Table 1 The results of the ablation study in valence on testing datasets of DEAM
Table 2 The results of the ablation study in arousal on testing datasets of DEAM

5.3 Results on DEAM and PMEmo

Figure 9 illustrates the variation of training CCC loss on DEAM and PMEmo datasets in valence and arousal dimensions. The convergence occurs in epoch among the range of (60, 80) on both two datasets and also in different dimensions of emtion, which demonstrates that the perception of emotion is of great commonality and MCAN is able to perceive this commonality. The training loss has close downward trend in two different datasets, which suggests that MCAN is effective in the task of numerical prediction for emotion in music. MCAN has similar performance on the same type of dataset, indicating that it has strong ability of generalization.

Fig. 9
figure 9

Running loss Losstotal varies by epoch in valence and arousal dimensions on DEAM and PMEmo training datasets

Tables 3 and 4 represent the values of metrics while testing, which demonstrates the relationship between different perceived emotions of humans and validates the generalizability of MCAN. For example, the values of CCC (p < 0.05) reach evenly 0.309 in valence and 0.502 in arousal on the DEAM testing dataset. The values are 0.215 and 0.401 on the PMEmo testing dataset. From these values, it can be seen that the results on DEAM and PMEmo are in the similar range and tendency in both valence and arousal dimensions. The two datasets are annotated by different groups of people, under the condition of which the results mentioned above demonstrate that the ability of humans to perceive emotion is close. The results also suggests that MCAN is well applicable for continuous MER on similar datasets with dynamic annotations. In other words, MCAN has the ability of generalization and is very stable in different situations.

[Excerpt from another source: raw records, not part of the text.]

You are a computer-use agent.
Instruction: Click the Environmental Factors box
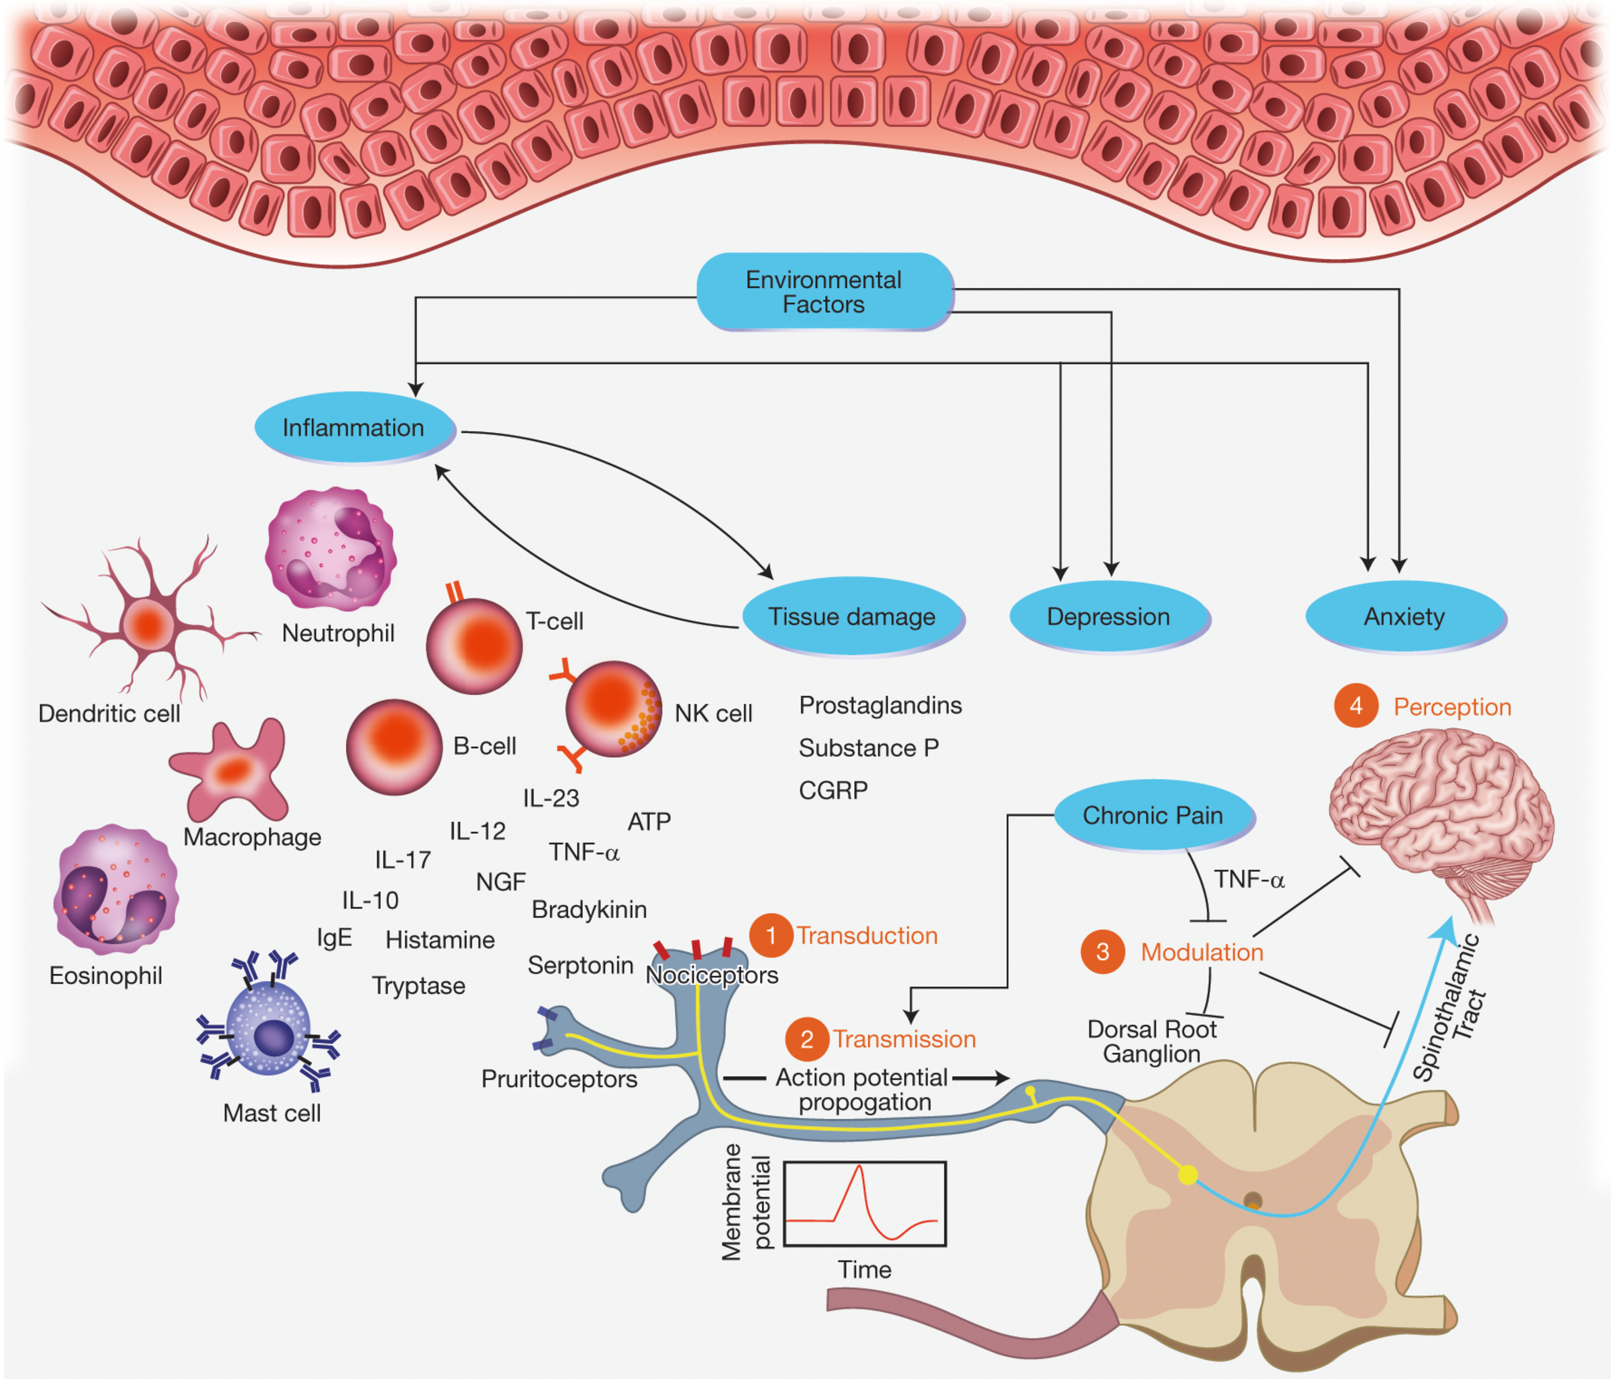coord(824,291)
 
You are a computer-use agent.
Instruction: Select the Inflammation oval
coord(354,428)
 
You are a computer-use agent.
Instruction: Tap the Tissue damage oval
coord(852,616)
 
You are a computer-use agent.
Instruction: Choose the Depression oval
coord(1108,616)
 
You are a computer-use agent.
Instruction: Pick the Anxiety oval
coord(1404,616)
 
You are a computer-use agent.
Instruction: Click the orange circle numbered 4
coord(1356,706)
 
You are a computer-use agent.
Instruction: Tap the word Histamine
coord(440,940)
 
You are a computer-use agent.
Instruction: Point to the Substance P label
coord(868,748)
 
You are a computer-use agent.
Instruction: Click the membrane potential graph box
coord(864,1203)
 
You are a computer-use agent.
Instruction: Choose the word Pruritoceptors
coord(559,1079)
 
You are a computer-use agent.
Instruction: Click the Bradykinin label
coord(589,909)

Table 3 The representation of the results in valence on different testing datasets
Table 4 The representation of the results in arousal on different testing datasets

5.4 Comparison with other methods

We compare MCAN with five methods, and the details of these methods are as follows:

  • The top-three baselines: BLSTM-RNN, BLSTM-ELM, and Deep LSTM-RNN [1], which are applied in the “Emotion in Music” task at MediaEval. All of these have received desirable results in continuous MER, and these methods are regarded as the benchmark ones in MER tasks.

  • The two state-of-the-art methods: The first one is the method called BCRSN [12], in which CNNs and LSTM module are applied together to construct the method. The second one is a novel method based on the combination of an effective dimensionality reduction algorithm and SVR [8], which can be descripted as TNN + SVR.

Tables 5 and 6 represent the performance of different models on the DEAM and PMEmo testing dataset. Compared to the top-three baselines, MCAN outperforms these models for the ability to extract salient features through original spectrograms. The values of CCC have improved significantly and the values of RMSE and MAE have decreased obviously while applying MCAN, which indicates that the proposed MCAN can effectively extract emotion-related features and contribute to better performance. Taking the results in the ablation experiments into consideration, the combined effect of the sample reconstruction technique, the feature augmentation, the weighted attention module and the style embedding module makes MCAN perform well. From the perspective of data representation, there are sufficient data representation in details in our method. The handling of details makes MCAN more stable and accurate.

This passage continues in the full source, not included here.